Laparoscopic surgery is generally associated with several advantages over the open approach to the same surgery, including reduction in postoperative pain and earlier resumption of normal activities. Several randomized controlled studies of laparoscopic-assisted distal gastrectomy (LADG) show further benefits including reduced bleeding and improved quality of life when compared with a traditional open distal gastrectomy [2, 10, 11]. In patients with gastric cancer who have undergone LADG with RY reconstruction, there exists Petersen’s defect, which is the space between the Roux limb and the transverse mesentery. Thus, there is an increased probability of internal hernia after LADG with RY reconstruction [12]. In Japan, Billroth-I reconstruction has been traditionally performed after LADG [12, 13]. Therefore, the incidence of internal hernia after LADG in Japan is extremely low.

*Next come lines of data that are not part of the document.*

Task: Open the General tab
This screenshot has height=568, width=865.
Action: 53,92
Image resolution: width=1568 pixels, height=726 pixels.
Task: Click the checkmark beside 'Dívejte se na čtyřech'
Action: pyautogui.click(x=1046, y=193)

However, there are several reconstruction methods for proximal gastrectomy, such as JI, EG, JPI, and DT. In our institute, we have performed JI reconstruction following LAPG with a retrocolic approach for a long time. For the surgical procedure of LAPG, the stomach was almost half transected. After the jejunum was divided about 20 cm from the ligament of Treitz, the distal jejunum was placed posterior to the transverse colon. An end-to-side anastomosis was performed by using one 25-mm circular stapler for the esophagojejunostomy, and one 60-mm linear stapler was used for the jejunal stamp. We designed the length of free jejunum to be about 12 cm; an end-to-end anastomosis was performed for gastrojejunostomy. Finally, a side-to-side jejunojejunostomy was performed. We consider JI reconstruction to be the most physiological anastomosis, because the distal stomach remains to maintain normal digestive function, and the JI reconstruction has a similar role to the cardiac sphincter in reducing gastroesophageal reflux inflammation [8, 9]. JI reconstruction is also similar to RY reconstruction in that a short length of jejunum is lifted while keeping blood circulation via a retrocolic approach through the transverse mesentery. As in RY reconstruction, the jejunal pedicle is lifted through the transverse mesentery. Therefore, there is also the possibility of internal hernia after LAPG with JI reconstruction. We should verify and close the gap between the transverse mesentery and jejunal pedicle lifted during LAPG to prevent internal hernia.

Conclusions

We experienced a case that was diagnosed as internal hernia after LAPG with JI reconstruction for gastric cancer. Internal hernia is a rare complication which, however, needs to be diagnosed quickly and treated with emergency surgery.

Consent

Written informed consent was obtained from the patient for publication of this case report and any accompanying images. A copy of the written consent is available for review by the Editor-in-Chief of this journal.